Zapytaliśmy polską ambasadę w Londynie o przyczyny opóźnienia w dostarczeniu do PKW protokołu z wynikami głosowania Polaków z Wielkiej Brytanii w wyborach do Sejmu i Senatu 25 października. Przewodniczący PKW wyraźnie stwierdził, że spowodowane to zostało błędami w protokole. Otrzymaliśmy z ambasady taki komunikat:
„Uprzejmie informujemy, że wszystkie Obwodowe Komisje Wyborcze w Okręgu Konsularnym Wydziału Konsularnego Ambasady RP w Londynie zakończyły swoją pracę w terminie określonym przepisami. Zgodnie z art. 230 par. 2 Kodeksu Wyborczego, wyniki głosowania przekazywane są „w obwodach głosowania za granicą albo na polskich statkach morskich w ciągu 24 godzin od zakończenia głosowania”. Zakończenie głosowania nastąpiło 25.10.2015 r. o godz. 21.00 czasu lokalnego i od tego momentu wszystkie obwodowe komisje miały 24 godziny na policzenie głosów i przekazanie wyników do PKW, tj. do 21.00 czasu lokalnego.

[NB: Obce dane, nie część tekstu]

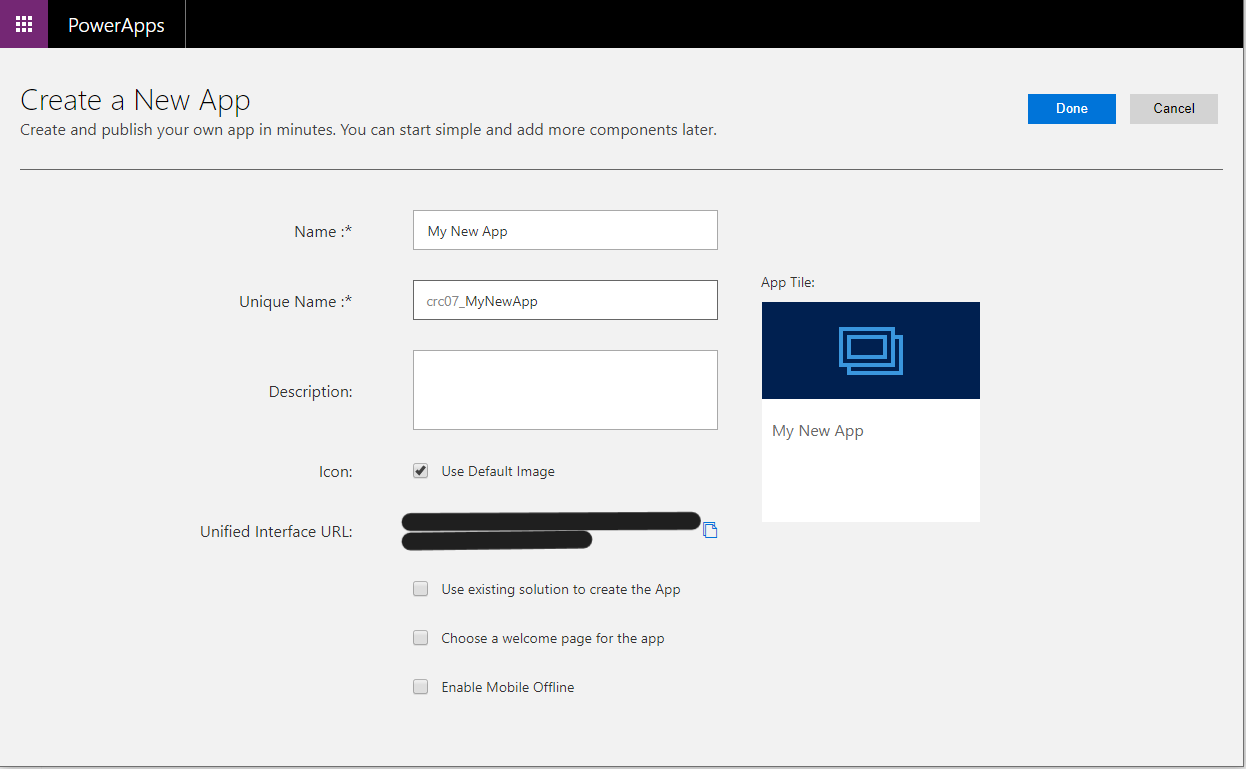Click the "Description:" field label
The image size is (1246, 769).
[x=310, y=391]
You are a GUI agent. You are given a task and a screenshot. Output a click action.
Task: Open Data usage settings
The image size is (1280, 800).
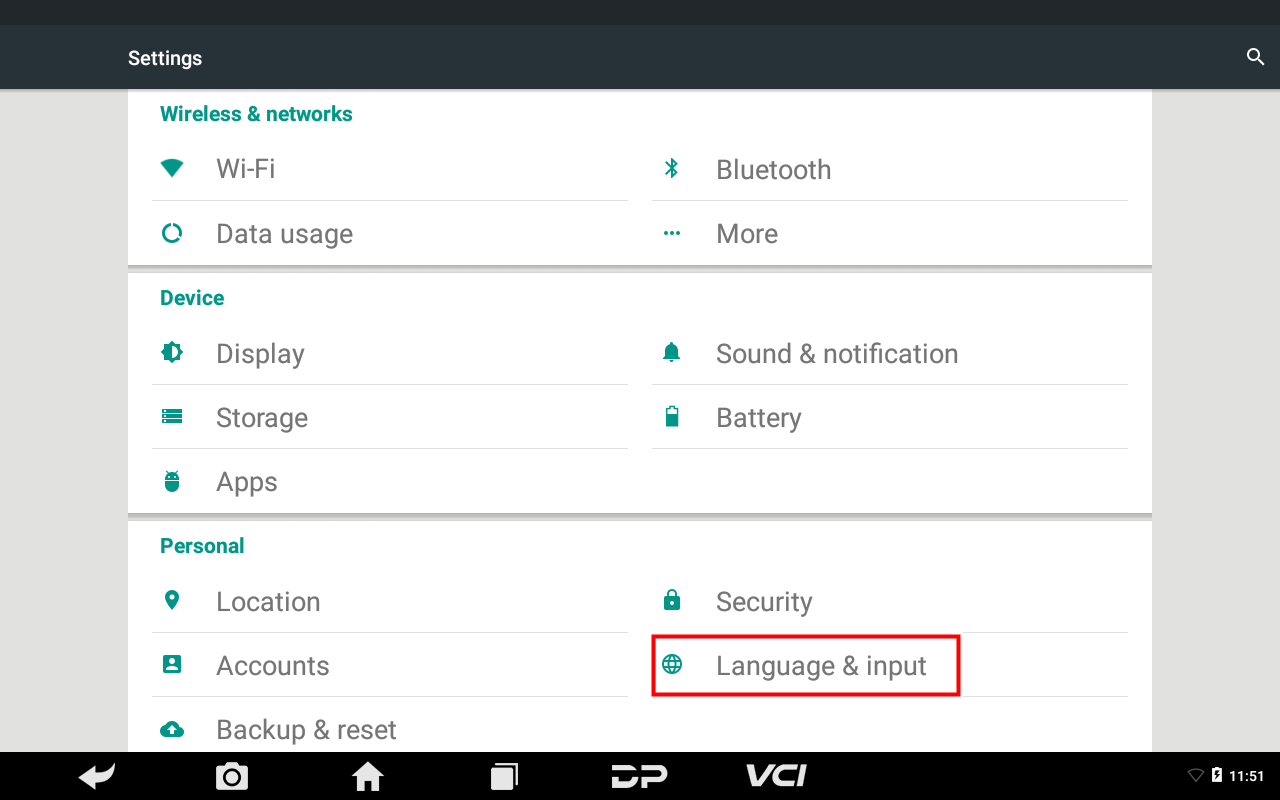(x=390, y=233)
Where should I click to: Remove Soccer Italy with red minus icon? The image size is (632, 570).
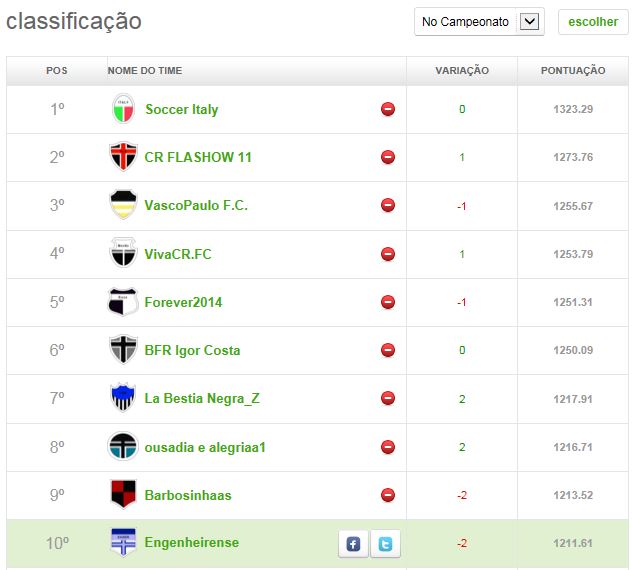click(388, 109)
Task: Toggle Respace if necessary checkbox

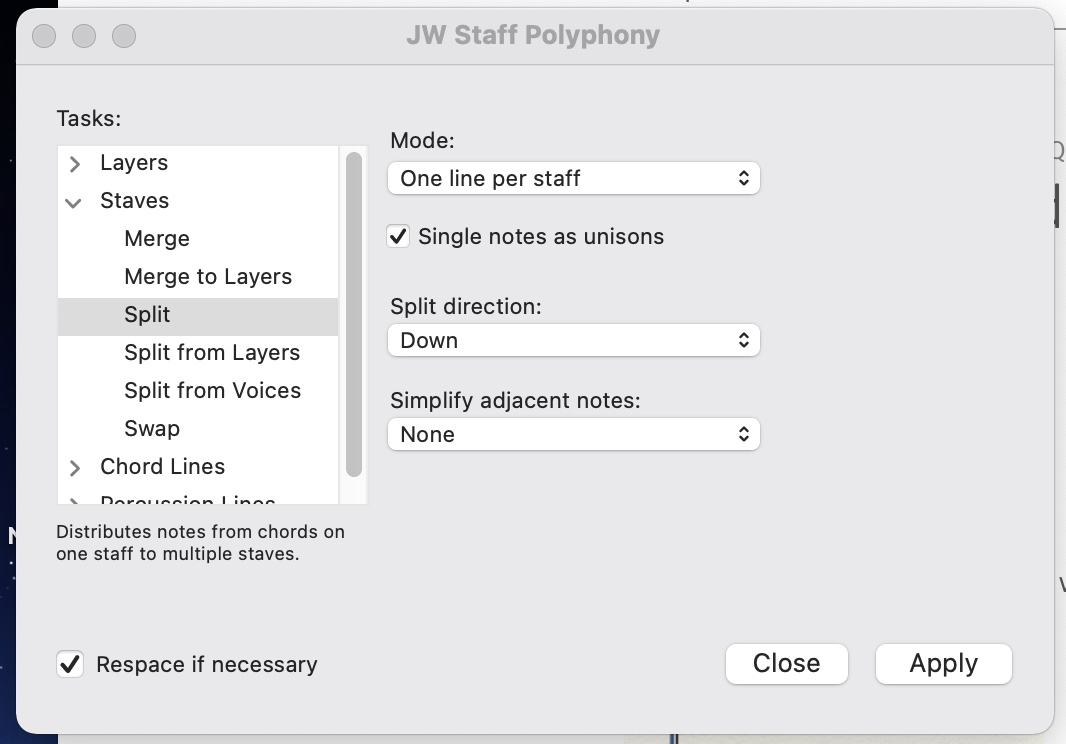Action: 70,664
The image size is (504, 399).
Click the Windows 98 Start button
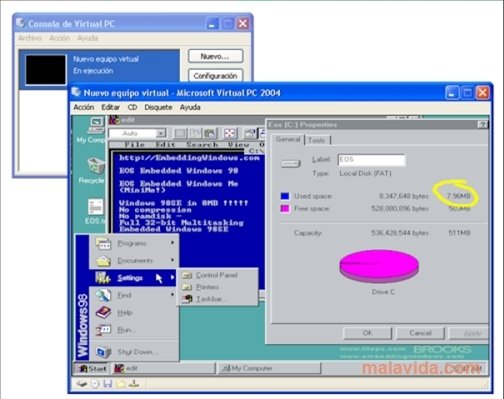click(x=91, y=368)
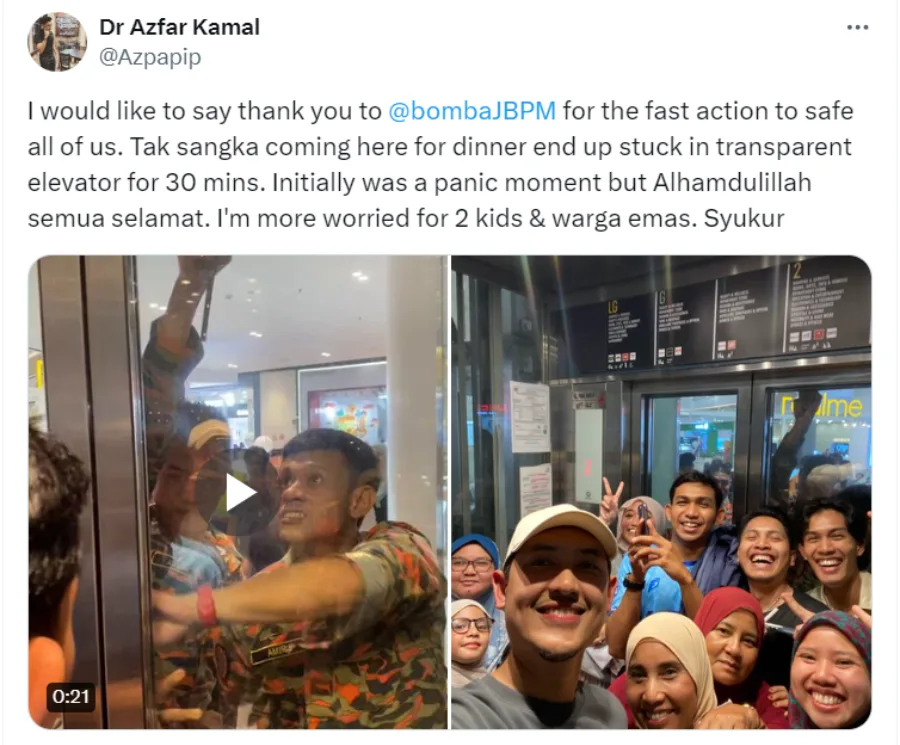Image resolution: width=900 pixels, height=745 pixels.
Task: Click the peace sign hand in the photo
Action: click(608, 494)

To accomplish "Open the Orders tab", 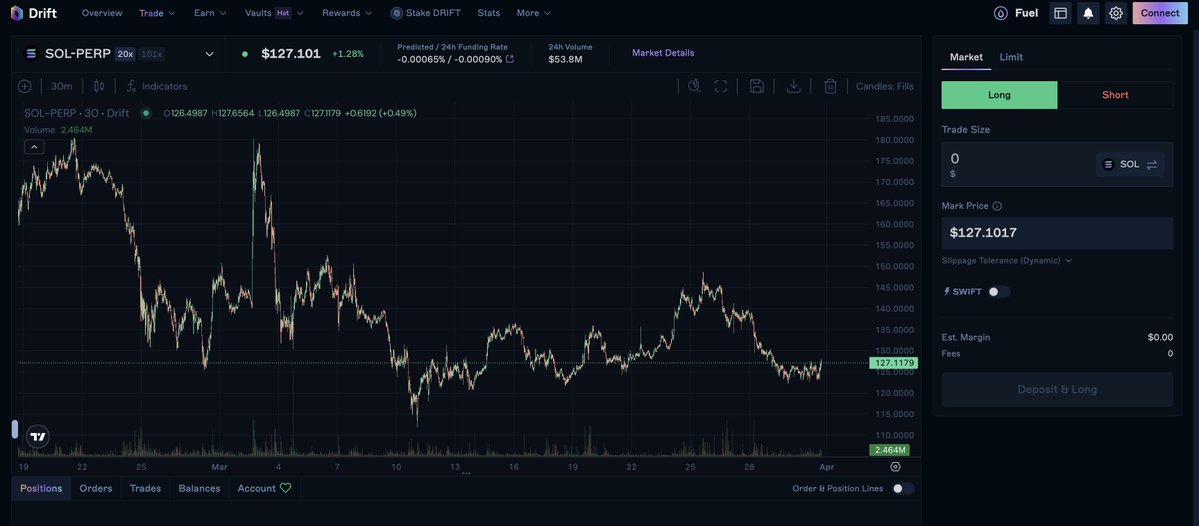I will (x=96, y=488).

Wszystkie protokoły z 20 Obwodowych Komisji Wyborczych z okręgu konsularnego Wydziału Konsularnego w Londynie zostały przekazane do PKW i zatwierdzone zgodnie z terminem określonym przepisami. Ostatni protokół Obwodowej Komisji Wyborczej Nr 212 zlokalizowanej w budynku Ambasady RP w Londynie został przekazany do PKW i zatwierdzony o godz. 19.50 czasu lokalnego.
Ponadto:
– głosowanie w Wielkiej Brytanii rozpoczyna się i kończy godzinę później w stosunku do glosowania w kraju. O godzinę później zaczyna się zatem liczenie głosów;
– obwodowa Komisja Wyborcza w kraju tworzona jest dla obwodu liczącego przeciętnie 2000 mieszkańców, co przy frekwencji średnio 50% powoduje, iż komisja ta obsługuje do nieco ponad 1000 wyborców;
– Komisja w Londynie, która najdłużej liczyła głosy obsługiwała ponad 3600 wyborców – przede wszystkim w głosowaniu korespondencyjnym, a zatem trzy razy więcej niż przeciętna komisja w Polsce;
– OKW w kraju tworzone są na podstawie stałego rejestru wyborców, natomiast za granicą tworzenie komisji w drodze rozporządzenia wyprzedza przyjmowanie zgłoszeń wyborców do spisu, opierając się wyłącznie na szacunkach;
– w londyńskim okręgu konsularnym utworzono 19 komisji, z czego aż 11 w samym Londynie. W stosunku do wyborów na Prezydenta RP zwiększono o jedną liczbę komisji w Londynie, desygnując dodatkowo jedną z nich do glosowania korespondencyjnego;
– liczenie głosów nadesłanych w głosowanie korespondencyjnym (w Polsce występujące sporadycznie) wymaga szeregu dodatkowych czynności (otwieranie kopert, sprawdzanie oświadczeń, rozliczanie pakietów w, etc.) powodujących iż ustalanie wyników głosowania trwa o wiele dłużej w stosunku do tradycyjnej metody głosowania.”